RE: Should we change the GTI logic? - Added by Knödlseder Jürgen about 8 years ago

Mayer Michael wrote:

Ok sounds good - then let’s do it that way. I guess GCTAEventList::read_events() needs to be expanded then.

I propose to continue the specific discussion about file off loading here: #1648.

RE: Should we change the GTI logic? - Added by Mayer Michael about 8 years ago

I propose to continue the specific discussion about file off loading here: #1648.

Agreed.

For the logic regarding the GTIs, we should make a separate issue to implement the flag in ctselect.

RE: Should we change the GTI logic? - Added by Knödlseder Jürgen about 8 years ago

Mayer Michael wrote:

For the logic regarding the GTIs, we should make a separate issue to implement the flag in ctselect.

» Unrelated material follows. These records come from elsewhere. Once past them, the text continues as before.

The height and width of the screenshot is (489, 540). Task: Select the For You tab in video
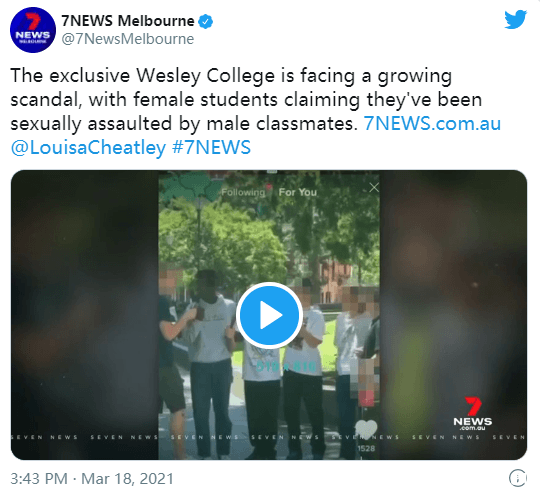pyautogui.click(x=298, y=192)
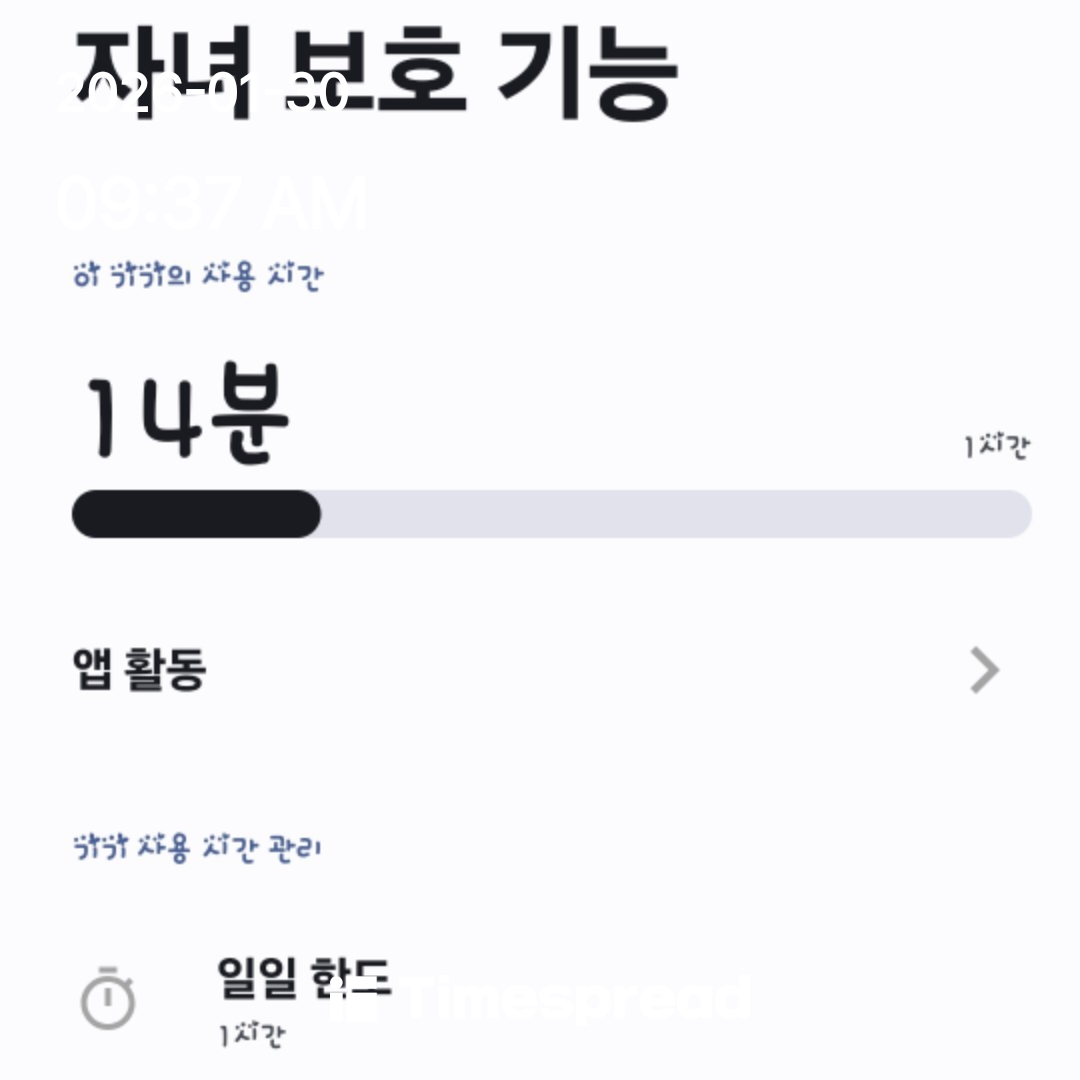Select the 기기 사용 시간 관리 section header

coord(198,849)
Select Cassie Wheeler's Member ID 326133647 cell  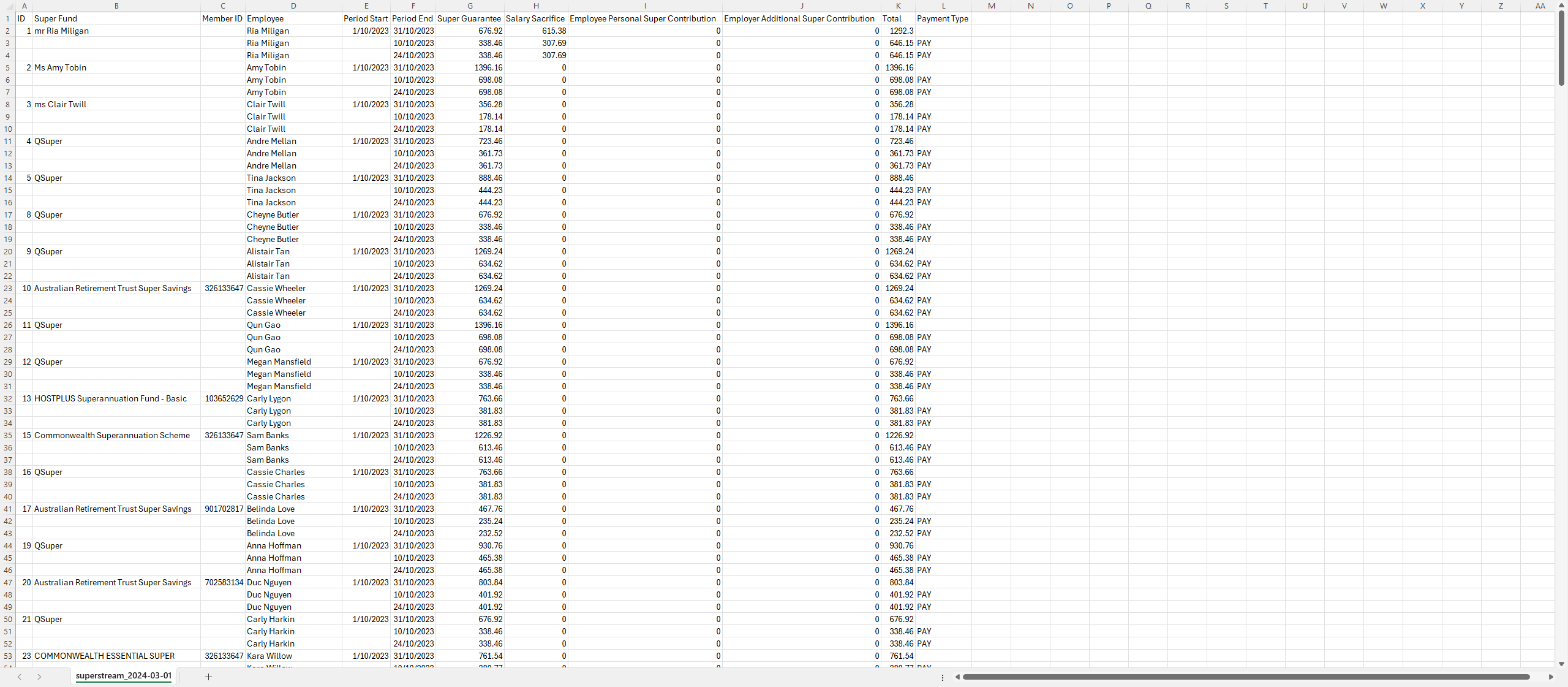coord(224,288)
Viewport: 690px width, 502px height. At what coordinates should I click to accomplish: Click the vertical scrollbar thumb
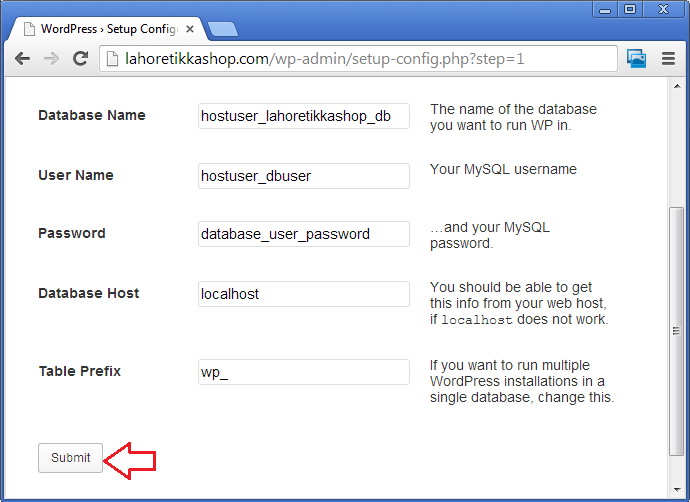677,330
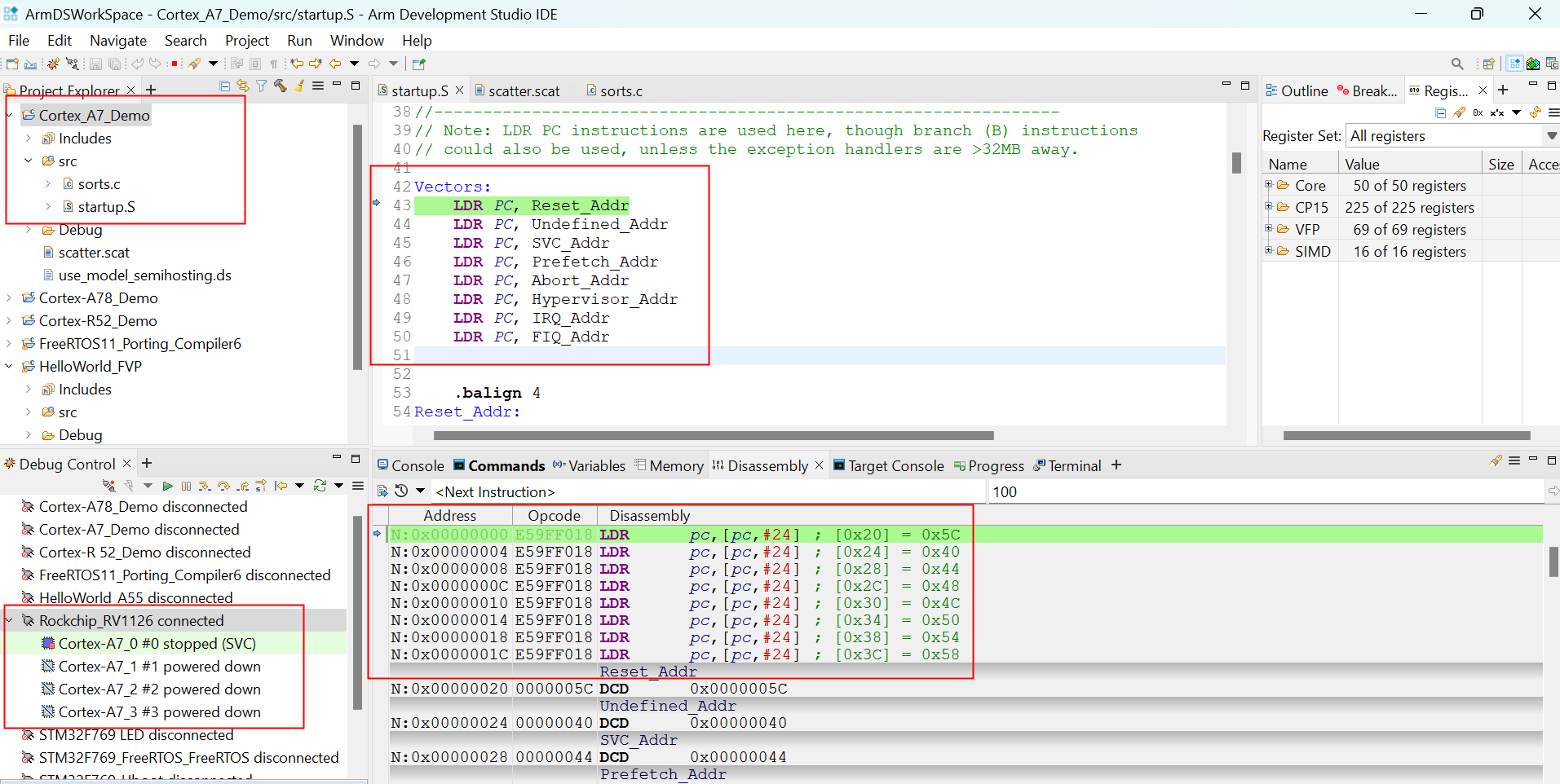Expand the Core registers group

(x=1269, y=185)
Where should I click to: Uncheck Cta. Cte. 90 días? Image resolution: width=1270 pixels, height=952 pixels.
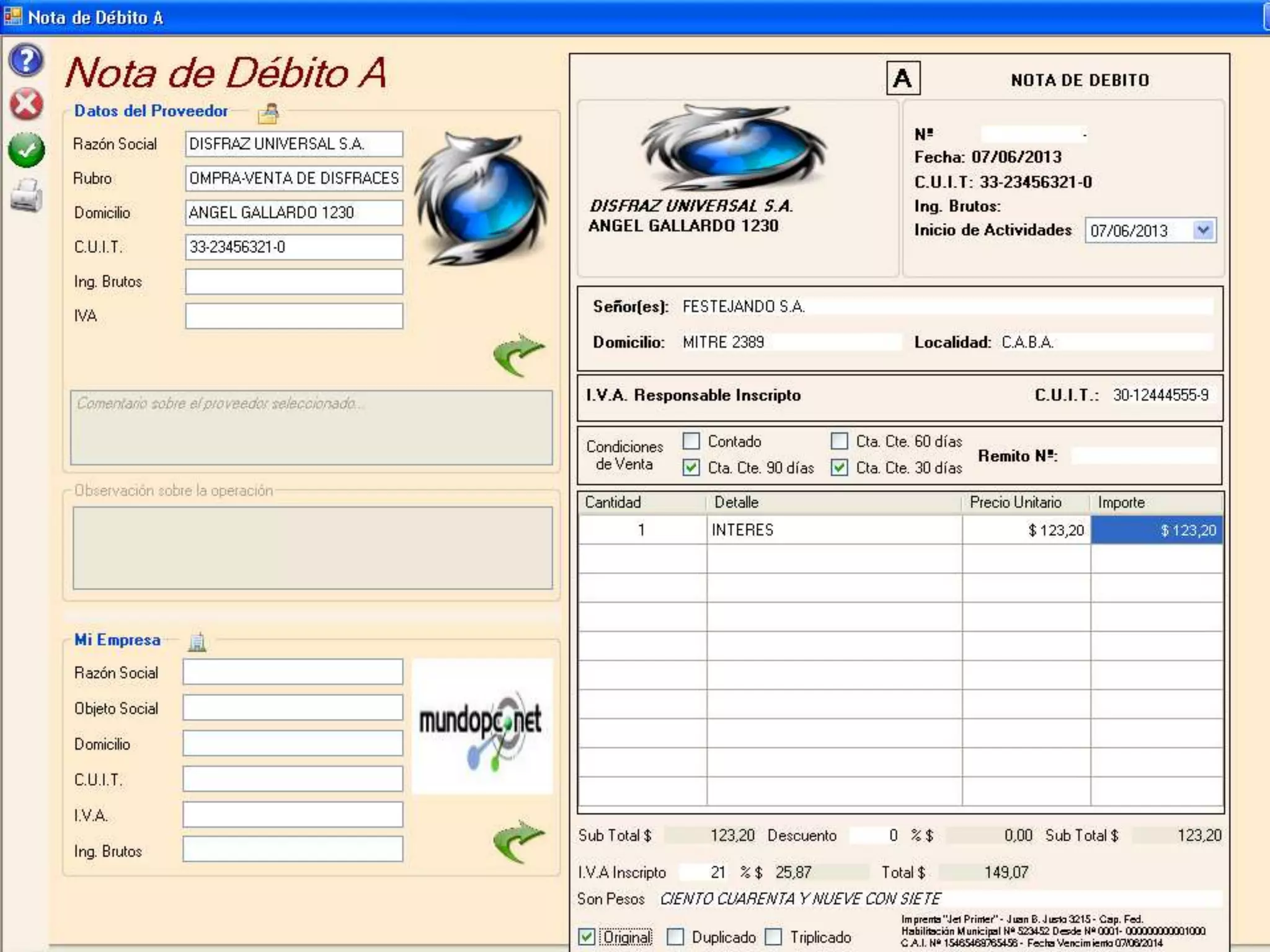point(691,468)
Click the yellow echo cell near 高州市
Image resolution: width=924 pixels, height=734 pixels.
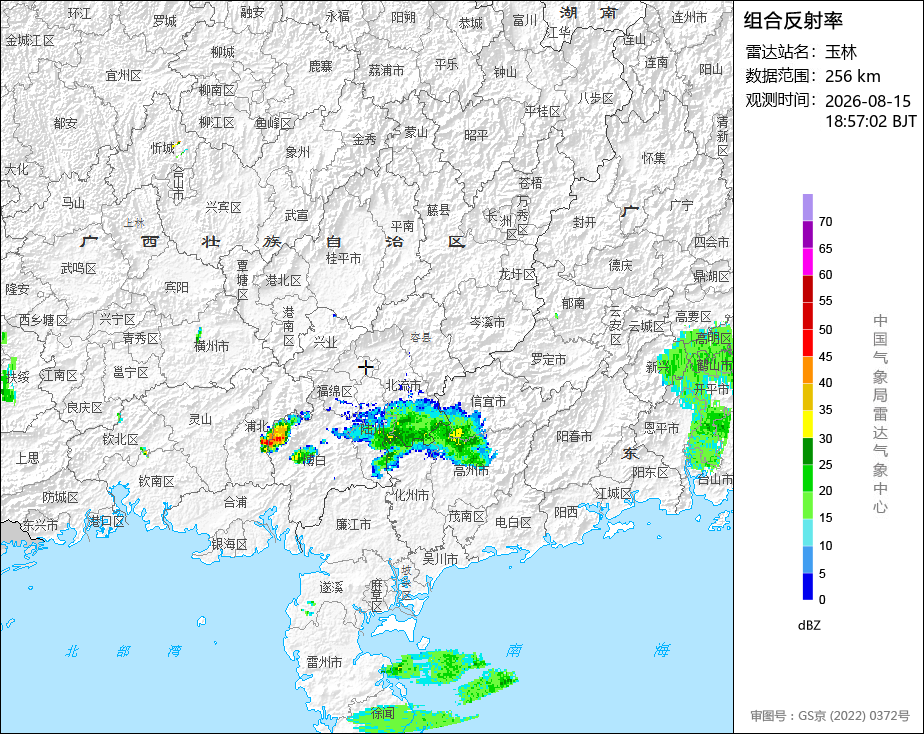(457, 435)
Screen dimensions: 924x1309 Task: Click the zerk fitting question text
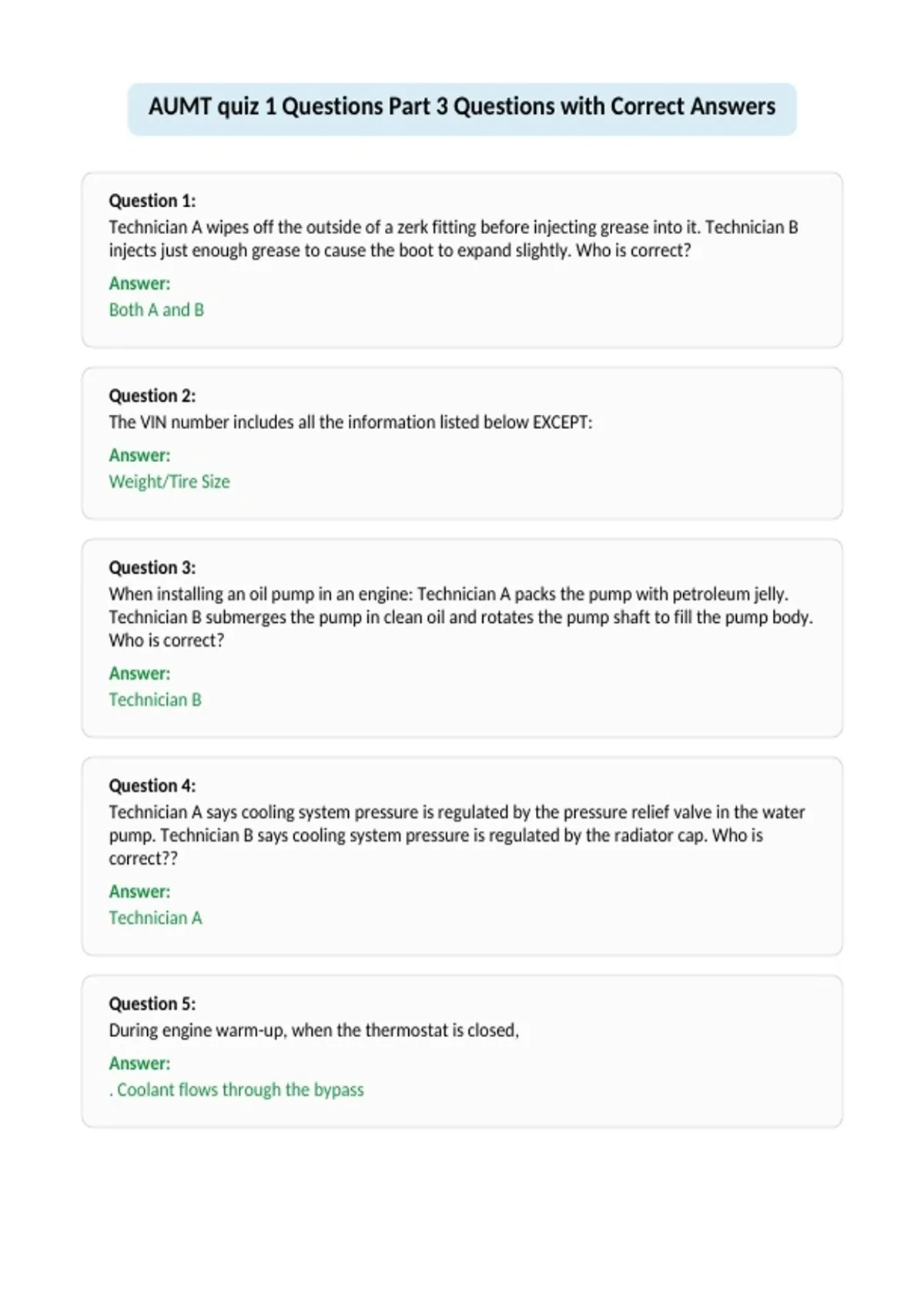[x=454, y=239]
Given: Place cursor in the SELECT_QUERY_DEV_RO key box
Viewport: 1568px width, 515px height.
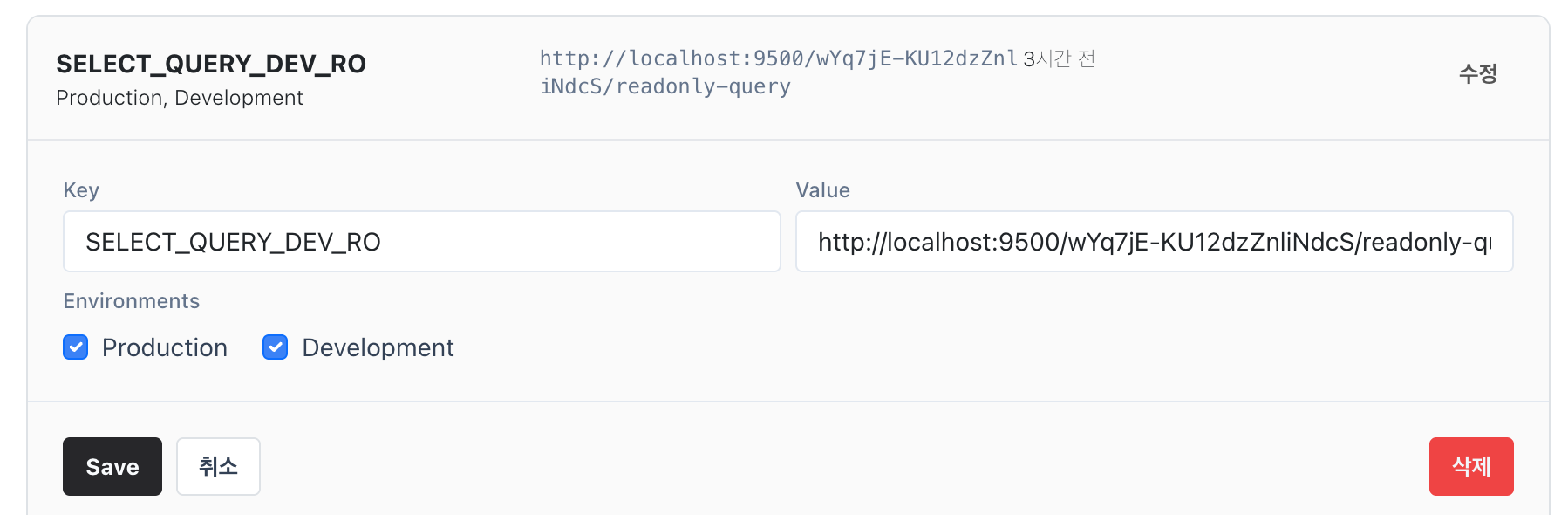Looking at the screenshot, I should tap(421, 242).
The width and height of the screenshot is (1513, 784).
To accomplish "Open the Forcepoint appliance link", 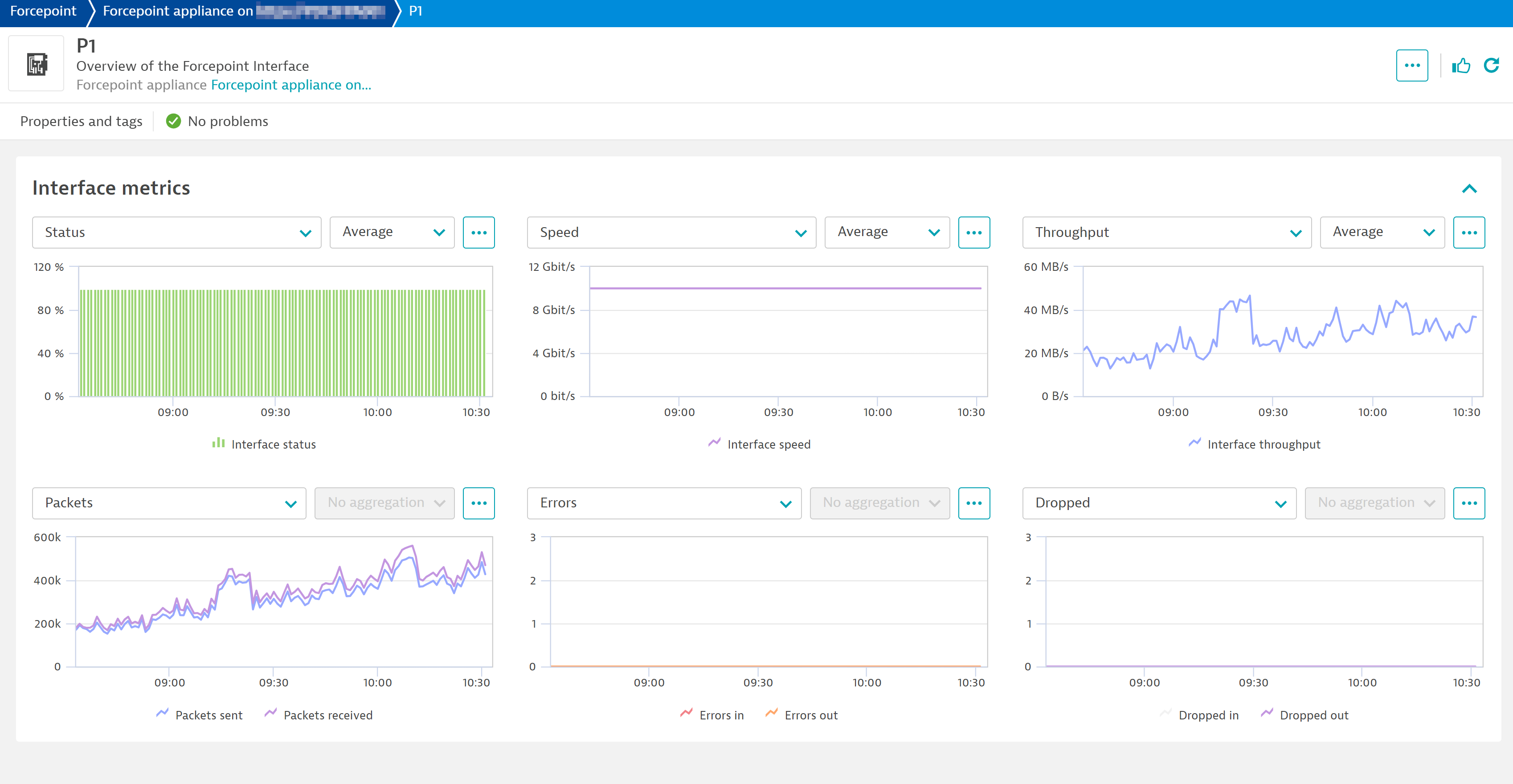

Wondering whether we need a flag for this of whether ctselect just should do this job (and eventually log this into the log file). This would it make it easier to remove this once we have ctmkgti.

RE: Should we change the GTI logic? - Added by Mayer Michael about 8 years ago

Of course, we could also make ctselect to do this without asking. However, maybe a user wants to use ctselect to make other selections (e.g look at energy distributions outside GTIs, or select all events with certain sky directions regardless of GTIs). For this case ctselect wouldn’t be useful any longer.
I am not sure if these cases are needed at all though.